Task to carry out:
Copy out each record below, exactly as given.

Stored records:
^^^^^^^^
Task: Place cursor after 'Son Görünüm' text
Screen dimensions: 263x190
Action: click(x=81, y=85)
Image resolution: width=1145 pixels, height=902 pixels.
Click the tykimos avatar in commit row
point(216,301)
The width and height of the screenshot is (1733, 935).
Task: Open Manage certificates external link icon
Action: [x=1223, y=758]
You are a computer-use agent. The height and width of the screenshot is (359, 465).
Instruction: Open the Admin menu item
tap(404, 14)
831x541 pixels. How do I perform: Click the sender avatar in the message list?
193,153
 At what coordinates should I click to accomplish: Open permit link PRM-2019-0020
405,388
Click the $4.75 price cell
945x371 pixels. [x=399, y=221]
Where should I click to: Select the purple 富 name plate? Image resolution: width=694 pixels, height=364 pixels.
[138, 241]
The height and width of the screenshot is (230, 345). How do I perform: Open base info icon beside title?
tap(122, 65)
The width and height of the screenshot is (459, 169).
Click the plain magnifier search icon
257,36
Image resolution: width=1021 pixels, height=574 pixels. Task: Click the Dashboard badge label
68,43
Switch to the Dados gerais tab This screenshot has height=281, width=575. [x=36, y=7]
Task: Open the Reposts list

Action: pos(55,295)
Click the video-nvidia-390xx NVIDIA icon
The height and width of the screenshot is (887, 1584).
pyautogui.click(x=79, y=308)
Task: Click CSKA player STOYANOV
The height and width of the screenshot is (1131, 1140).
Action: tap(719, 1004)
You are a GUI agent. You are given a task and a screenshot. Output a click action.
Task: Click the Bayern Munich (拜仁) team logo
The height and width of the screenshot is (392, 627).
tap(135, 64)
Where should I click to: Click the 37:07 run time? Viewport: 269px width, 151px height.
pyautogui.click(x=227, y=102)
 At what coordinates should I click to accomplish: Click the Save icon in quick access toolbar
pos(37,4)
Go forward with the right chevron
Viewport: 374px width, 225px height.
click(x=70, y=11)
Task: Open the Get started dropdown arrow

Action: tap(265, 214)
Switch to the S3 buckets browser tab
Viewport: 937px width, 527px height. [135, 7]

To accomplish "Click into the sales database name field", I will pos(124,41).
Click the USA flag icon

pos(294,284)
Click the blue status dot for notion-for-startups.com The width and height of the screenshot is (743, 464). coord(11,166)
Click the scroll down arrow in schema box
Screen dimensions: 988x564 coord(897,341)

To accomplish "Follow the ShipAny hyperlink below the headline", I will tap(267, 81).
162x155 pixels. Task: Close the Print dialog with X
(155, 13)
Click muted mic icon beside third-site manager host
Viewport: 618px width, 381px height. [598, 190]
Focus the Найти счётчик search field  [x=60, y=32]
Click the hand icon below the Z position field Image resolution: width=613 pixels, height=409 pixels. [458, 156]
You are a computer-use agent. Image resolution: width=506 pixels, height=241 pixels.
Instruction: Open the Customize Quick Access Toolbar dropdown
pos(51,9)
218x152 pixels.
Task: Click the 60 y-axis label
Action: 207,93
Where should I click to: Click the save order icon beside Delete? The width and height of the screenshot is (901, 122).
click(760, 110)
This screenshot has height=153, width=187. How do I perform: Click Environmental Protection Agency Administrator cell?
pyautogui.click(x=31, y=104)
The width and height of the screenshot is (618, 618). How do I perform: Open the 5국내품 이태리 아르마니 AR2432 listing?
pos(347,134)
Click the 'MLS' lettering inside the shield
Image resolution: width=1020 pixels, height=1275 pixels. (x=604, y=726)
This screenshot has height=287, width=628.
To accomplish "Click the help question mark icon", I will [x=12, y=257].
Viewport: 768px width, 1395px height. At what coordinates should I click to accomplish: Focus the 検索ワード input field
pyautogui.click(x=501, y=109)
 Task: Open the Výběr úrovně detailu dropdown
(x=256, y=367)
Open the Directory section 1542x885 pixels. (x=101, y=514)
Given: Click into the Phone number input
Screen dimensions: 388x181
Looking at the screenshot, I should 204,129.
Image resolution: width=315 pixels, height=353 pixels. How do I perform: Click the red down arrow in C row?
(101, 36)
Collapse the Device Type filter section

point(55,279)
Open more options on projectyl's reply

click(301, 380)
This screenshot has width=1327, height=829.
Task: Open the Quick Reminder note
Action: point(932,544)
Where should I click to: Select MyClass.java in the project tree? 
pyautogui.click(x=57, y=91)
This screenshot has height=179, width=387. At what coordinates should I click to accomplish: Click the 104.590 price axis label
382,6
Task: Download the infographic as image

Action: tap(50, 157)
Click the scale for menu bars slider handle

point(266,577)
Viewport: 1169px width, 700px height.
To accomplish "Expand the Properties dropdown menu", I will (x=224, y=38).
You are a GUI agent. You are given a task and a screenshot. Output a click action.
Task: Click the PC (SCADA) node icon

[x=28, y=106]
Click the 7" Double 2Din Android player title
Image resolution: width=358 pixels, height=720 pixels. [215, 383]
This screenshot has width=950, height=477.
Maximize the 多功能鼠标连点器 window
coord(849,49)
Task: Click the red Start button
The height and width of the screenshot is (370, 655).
^^^^^^^^
Response:
Task: Place cursor after 'Son Görünüm' text
Screen dimensions: 263x190
Action: click(x=81, y=85)
Image resolution: width=1145 pixels, height=902 pixels.
Click the tykimos avatar in commit row
point(216,301)
The width and height of the screenshot is (1733, 935).
Task: Open Manage certificates external link icon
Action: [x=1223, y=758]
You are a computer-use agent. The height and width of the screenshot is (359, 465).
Instruction: Open the Admin menu item
tap(404, 14)
831x541 pixels. How do I perform: Click the sender avatar in the message list?
193,153
 At what coordinates should I click to accomplish: Open permit link PRM-2019-0020
405,388
Click the $4.75 price cell
945x371 pixels. [x=399, y=221]
Where should I click to: Select the purple 富 name plate? Image resolution: width=694 pixels, height=364 pixels.
[138, 241]
The height and width of the screenshot is (230, 345). How do I perform: Open base info icon beside title?
tap(122, 65)
The width and height of the screenshot is (459, 169).
Click the plain magnifier search icon
257,36
Image resolution: width=1021 pixels, height=574 pixels. Task: Click the Dashboard badge label
68,43
Switch to the Dados gerais tab This screenshot has height=281, width=575. [x=36, y=7]
Task: Open the Reposts list

Action: pos(55,295)
Click the video-nvidia-390xx NVIDIA icon
The height and width of the screenshot is (887, 1584).
pyautogui.click(x=79, y=308)
Task: Click CSKA player STOYANOV
The height and width of the screenshot is (1131, 1140).
Action: tap(719, 1004)
You are a GUI agent. You are given a task and a screenshot. Output a click action.
Task: Click the Bayern Munich (拜仁) team logo
The height and width of the screenshot is (392, 627).
tap(135, 64)
Where should I click to: Click the 37:07 run time? Viewport: 269px width, 151px height.
pyautogui.click(x=227, y=102)
 At what coordinates should I click to accomplish: Click the Save icon in quick access toolbar
pos(37,4)
Go forward with the right chevron
Viewport: 374px width, 225px height.
click(x=70, y=11)
Task: Open the Get started dropdown arrow

Action: tap(265, 214)
Switch to the S3 buckets browser tab
Viewport: 937px width, 527px height. [135, 7]

To accomplish "Click into the sales database name field", I will pos(124,41).
Click the USA flag icon

pos(294,284)
Click the blue status dot for notion-for-startups.com The width and height of the screenshot is (743, 464). coord(11,166)
Click the scroll down arrow in schema box
Screen dimensions: 988x564 coord(897,341)

To accomplish "Follow the ShipAny hyperlink below the headline", I will tap(267, 81).
162x155 pixels. Task: Close the Print dialog with X
(155, 13)
Click muted mic icon beside third-site manager host
Viewport: 618px width, 381px height. [598, 190]
Focus the Найти счётчик search field  [x=60, y=32]
Click the hand icon below the Z position field Image resolution: width=613 pixels, height=409 pixels. [458, 156]
You are a computer-use agent. Image resolution: width=506 pixels, height=241 pixels.
Instruction: Open the Customize Quick Access Toolbar dropdown
pos(51,9)
218x152 pixels.
Task: Click the 60 y-axis label
Action: 207,93
Where should I click to: Click the save order icon beside Delete? The width and height of the screenshot is (901, 122).
click(760, 110)
This screenshot has height=153, width=187. How do I perform: Click Environmental Protection Agency Administrator cell?
pyautogui.click(x=31, y=104)
The width and height of the screenshot is (618, 618). How do I perform: Open the 5국내품 이태리 아르마니 AR2432 listing?
pos(347,134)
Click the 'MLS' lettering inside the shield
Image resolution: width=1020 pixels, height=1275 pixels. (x=604, y=726)
This screenshot has height=287, width=628.
To accomplish "Click the help question mark icon", I will [x=12, y=257].
Viewport: 768px width, 1395px height. At what coordinates should I click to accomplish: Focus the 検索ワード input field
pyautogui.click(x=501, y=109)
 Task: Open the Výběr úrovně detailu dropdown
(x=256, y=367)
Open the Directory section 1542x885 pixels. (x=101, y=514)
Given: Click into the Phone number input
Screen dimensions: 388x181
Looking at the screenshot, I should 204,129.
Image resolution: width=315 pixels, height=353 pixels. How do I perform: Click the red down arrow in C row?
(101, 36)
Collapse the Device Type filter section

point(55,279)
Open more options on projectyl's reply

click(301, 380)
This screenshot has width=1327, height=829.
Task: Open the Quick Reminder note
Action: point(932,544)
Where should I click to: Select MyClass.java in the project tree? 
pyautogui.click(x=57, y=91)
This screenshot has height=179, width=387. At what coordinates should I click to accomplish: Click the 104.590 price axis label
382,6
Task: Download the infographic as image

Action: tap(50, 157)
Click the scale for menu bars slider handle

point(266,577)
Viewport: 1169px width, 700px height.
To accomplish "Expand the Properties dropdown menu", I will (x=224, y=38).
You are a GUI agent. You are given a task and a screenshot. Output a click action.
Task: Click the PC (SCADA) node icon

[x=28, y=106]
Click the 7" Double 2Din Android player title
Image resolution: width=358 pixels, height=720 pixels. [215, 383]
This screenshot has width=950, height=477.
Maximize the 多功能鼠标连点器 window
coord(849,49)
Task: Click the red Start button
The height and width of the screenshot is (370, 655).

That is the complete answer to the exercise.